Introduction
Sitemap is an important part of your site, and large sites with more than 50,000 pages require a multi-page sitemaps. It might become a challenge to create such a sitemap, especially when trying to run it on the godaddy hosting, which is quite limiting.
Background
This article is intended for all types of audience and whoever could find it useful. SQL knowledge is required in order to create two SQL queries.
Using the code
The code is quite simple. The main idea is to calculate total amount of sitemap pages, and to create one page at the time using database offset (limiting amount of rows for each SQL request.) Two files are included: the generateSitemap.php
and dbc.php
. The generateSitemap is the logic, and the dbc is a database work file. Two queries are needed: first is to get total amount of products designated for the sitemap, and the second is to generate sitemap links for each product. Both queries are hardcoded to the dbc.php
file
dbc.php:
<?php
class dbc {
public $dbserver = 'SERVER';
public $dbusername = 'USERNAME';
public $dbpassword = 'PASSWORD';
public $dbname = 'DATABASE NAME';
function openDb() {
try {
$db = new PDO('mysql:host=' . $this->dbserver . ';dbname=' .
$this->dbname . ';charset=utf8', '' . $this->dbusername . '', '' . $this->dbpassword . '');
} catch (PDOException $e) {
die("error, please try again");
}
return $db;
}
function getTotalProductsInDatabase($recordsPerSiteMapFile) {
$query = "SELECT count(*) as cnt FROM products";
$dba = $this->openDb();
$stmt = $dba->prepare($query);
$stmt->execute();
$row = $stmt->fetch();
$dba = null;
unset($dba);
unset($stmt);
return (((int) ($row['cnt'] / $recordsPerSiteMapFile)) + 1);
}
function getProductsForSitemapFileNumber($recordsPerSiteMapFile, $offset) {
$query = "(select product_links as description from products limit ? OFFSET ?)";
$dba = $this->openDb();
$stmt = $dba->prepare($query);
$stmt->bindValue(1, $recordsPerSiteMapFile, PDO::PARAM_INT);
$stmt->bindValue(2, $offset * $recordsPerSiteMapFile, PDO::PARAM_INT);
$stmt->execute();
$rows = $stmt->fetchAll(PDO::FETCH_ASSOC);
$dba = null;
unset($dba);
unset($stmt);
return $rows;
}
}
?>
The code below is the core logic.

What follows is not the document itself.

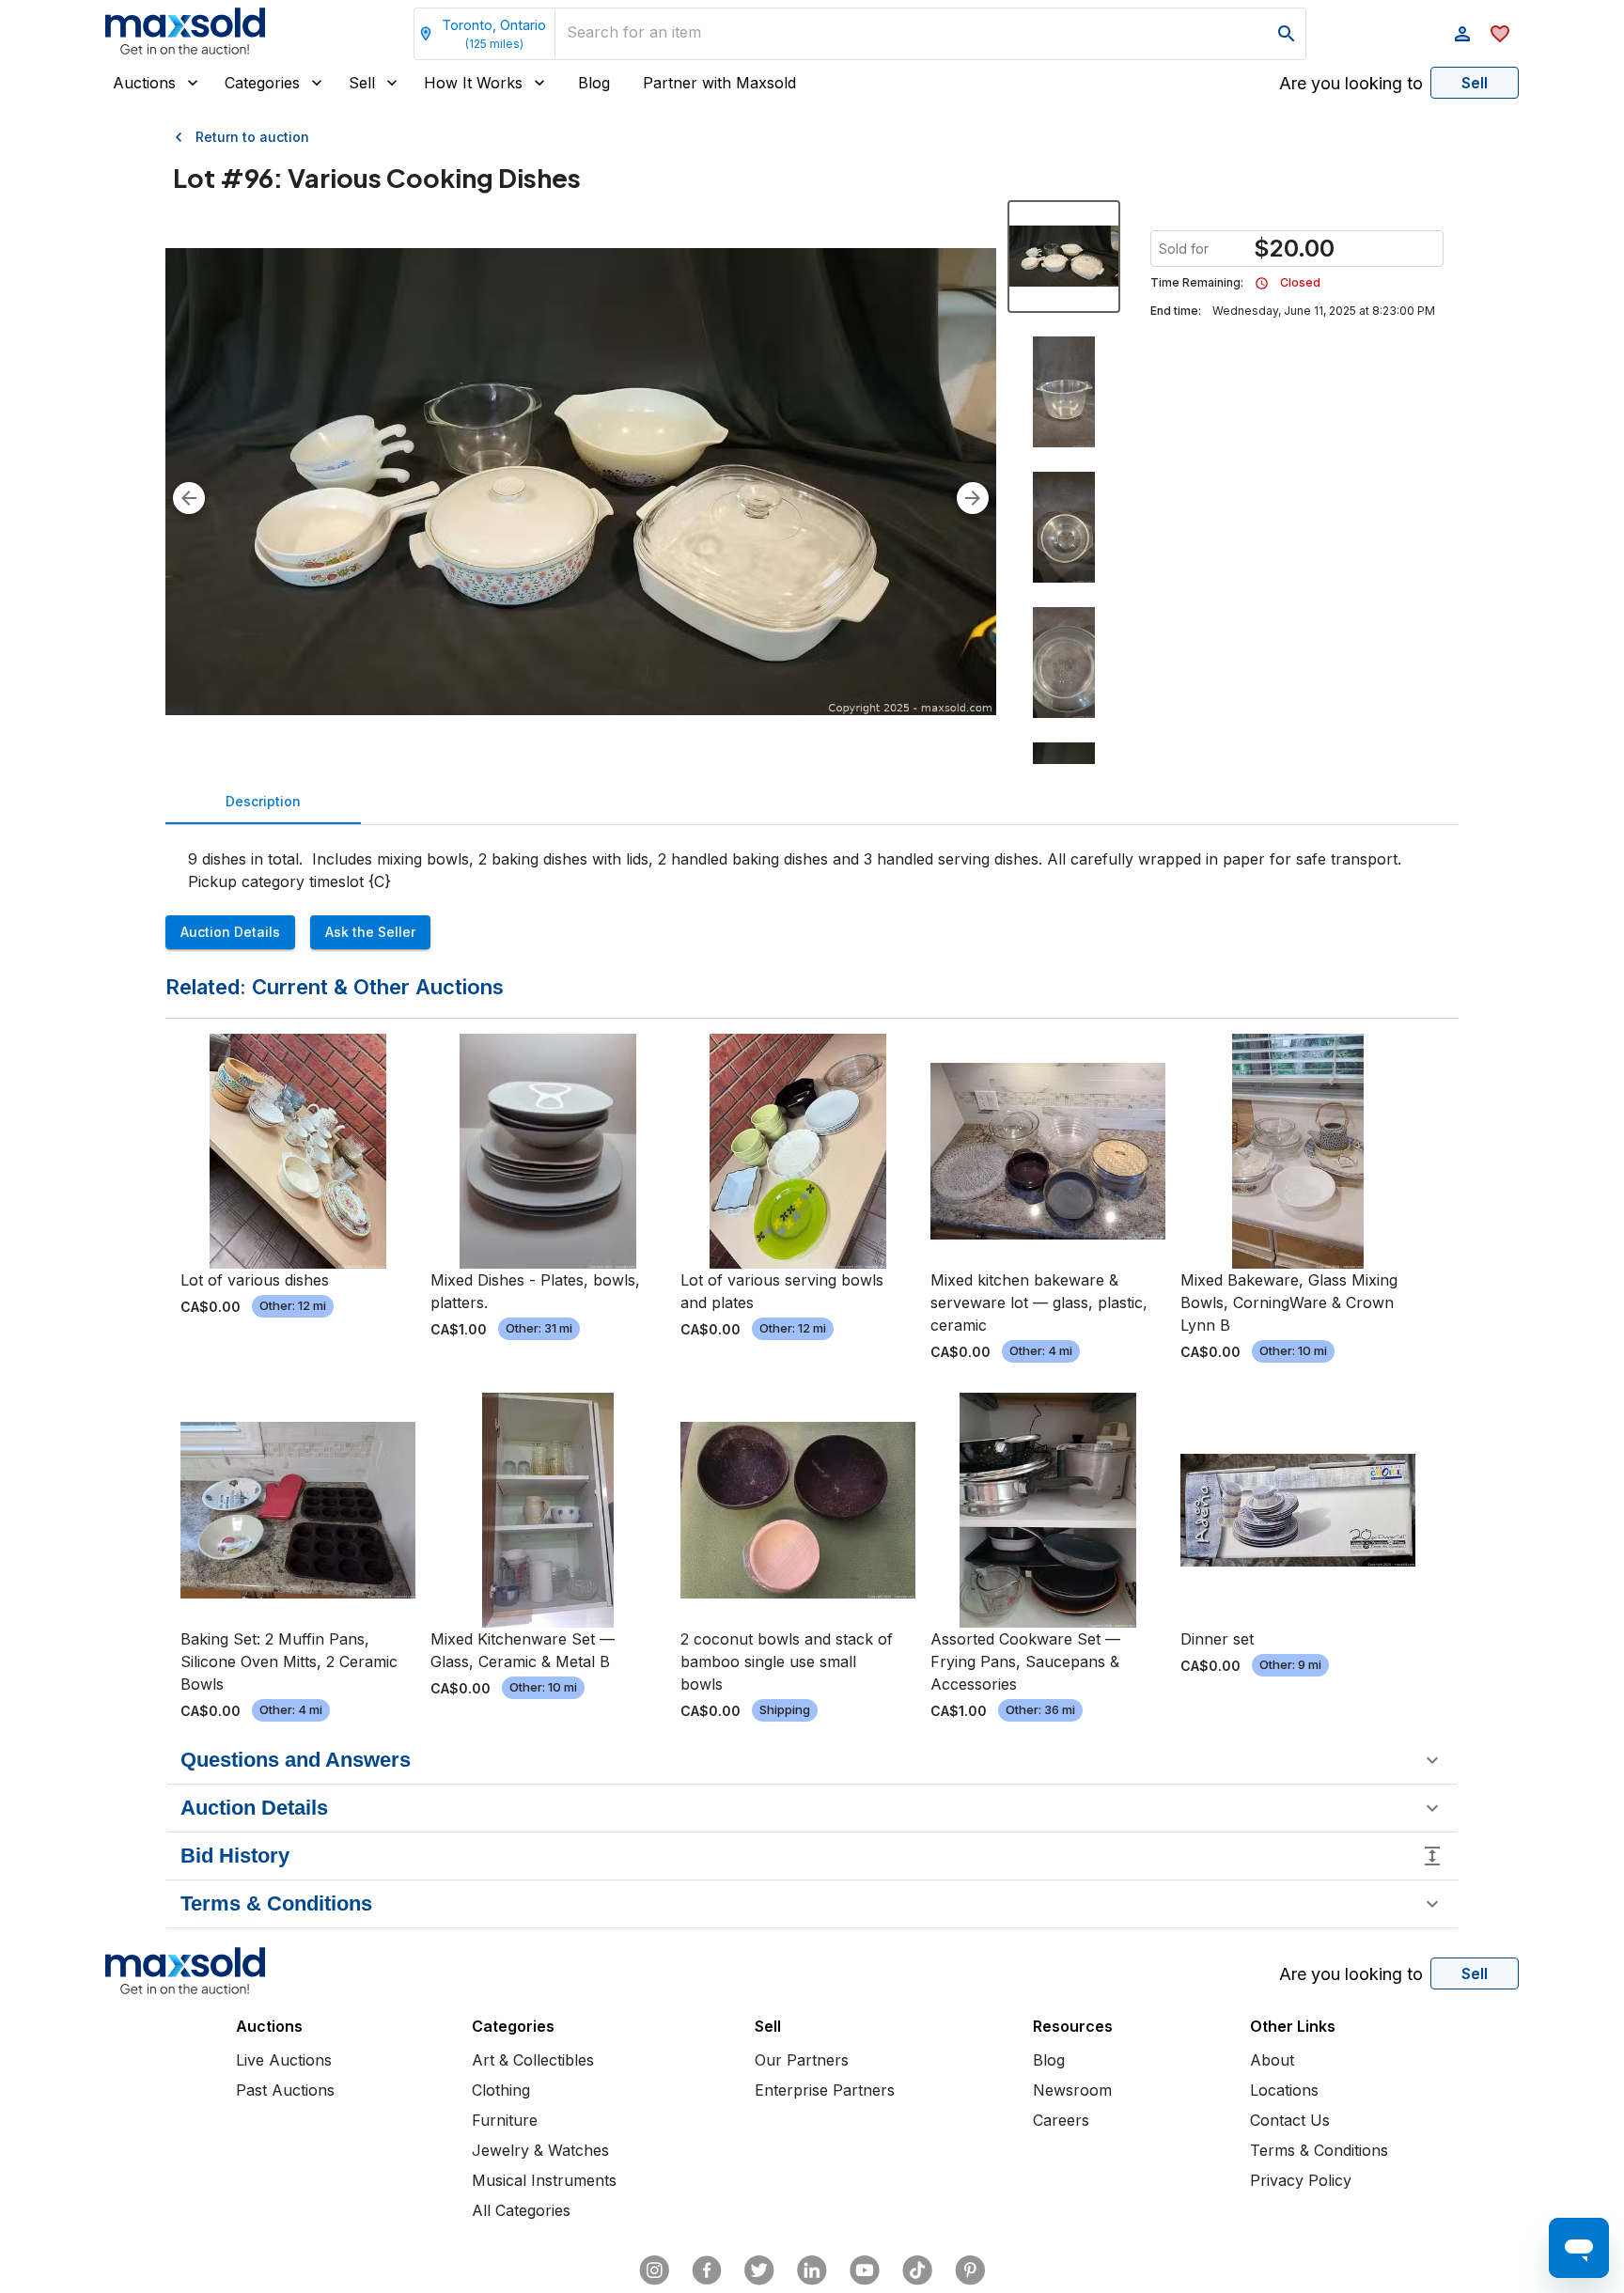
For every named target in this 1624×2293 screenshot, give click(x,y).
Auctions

Brief explanation: get current page, if no page specified, just start with the 0. Get n-amount of links for current page from the database(using offset). Loop over all links and add them to the sitemap. Save sitemap to the xml file using gzip compression. Redirect to next sitemap page or complete the page generation by creating the sitemap index file.
generateSitemap.php:
<?php
ini_set('display_errors', true);
error_reporting(E_ALL);
ini_set('memory_limit', '-1');
set_time_limit(0);
require 'dbc.php';
$db = new dbc();
$recordsPerSiteMapFile = 30000;
$SERVER_NAME = "http://www.sitename.com/";
$rootPath = "/home/content/sitename.com/sitemaps/";
$currentPage = getanyValue('page');
$amountOfPages = ($db->getTotalProductsInDatabase($recordsPerSiteMapFile));
header("Content-type: text/html; charset=utf-8");
$xmlDoc = new DOMDocument();
$root = $xmlDoc->appendChild(
$xmlDoc->createElement("urlset"));
$tutTag = $root->appendChild(
$xmlDoc->createAttribute("xmlns"))->appendChild(
$xmlDoc->createTextNode("http://www.google.com/schemas/sitemap/0.9"));
$currentSitemapPageRows = ($db->getProductsForSitemapFileNumber($recordsPerSiteMapFile, $currentPage));
foreach ($currentSitemapPageRows as $key => $row) {
$final_url = $SERVER_NAME . fixSymbols(getUrlFriendlyString($row{'description'}));
$tutTag = $root->appendChild(
$xmlDoc->createElement("url"));
$tutTag->appendChild(
$xmlDoc->createElement("loc", htmlentities($final_url)));
$tutTag->appendChild(
$xmlDoc->createElement("priority", "0.5"));
}
$fname = "sitemap_" . $currentPage . ".xml.gz";
$xmlDoc->formatOutput = true;
$theOutput = gzencode($xmlDoc->saveXML(), 9);
file_put_contents($rootPath . $fname, $theOutput);
unset($xmlDoc);
unset($currentSitemapPageRows);
unset($theOutput);
unset($tutTag);
if ($amountOfPages == $currentPage) {
createSiteMapIndexFile($amountOfPages, $SERVER_NAME, $rootPath);
} else {
?>
<script type="text/javascript">
<!--
window.location = "generateSitemap.php?page=<?php echo ($currentPage + 1); ?>"
</script>
<?php
}
function createSiteMapIndexFile($totalPages, $SERVER_NAME, $rootPath) {
$xmlDocIndex = new DOMDocument();
$rootIndex = $xmlDocIndex->appendChild(
$xmlDocIndex->createElement("sitemapindex"));
$tutTag2 = $rootIndex->appendChild(
$xmlDocIndex->createAttribute("xmlns"))->appendChild(
$xmlDocIndex->createTextNode("http://www.google.com/schemas/sitemap/0.84"));
for ($i = 0; $i <= $totalPages; $i++) {
$fname = "sitemap_" . $i . ".xml.gz";
$tutTag2 = $rootIndex->appendChild(
$xmlDocIndex->createElement("sitemap"));
$tutTag2->appendChild(
$xmlDocIndex->createElement("loc", $SERVER_NAME . "sitemaps/" . $fname));
$tutTag2->appendChild(
$xmlDocIndex->createElement("lastmod", date('Y-m-d')));
}
$xmlDocIndex->formatOutput = true;
$xmlDocIndex->save($rootPath . "sitemapindex.xml");
echo "<a href=sitemaps/sitemapindex.xml>View Sitemap Index</a>";
}
function getUrlFriendlyString($str) {
$str = preg_replace("/[-]+/", "-", preg_replace("/[^a-z0-9-]/",
"", strtolower(str_replace(" ", "-", $str))));
return $str;
}
function getanyValue($param) {
if (isset($_GET[$param])) {
return $_GET[$param];
} else {
return 0;
}
}
function fixSymbols($str) {
return $str;
}
?>
Points of Interest
Script is useful for memory and resource-limited environments.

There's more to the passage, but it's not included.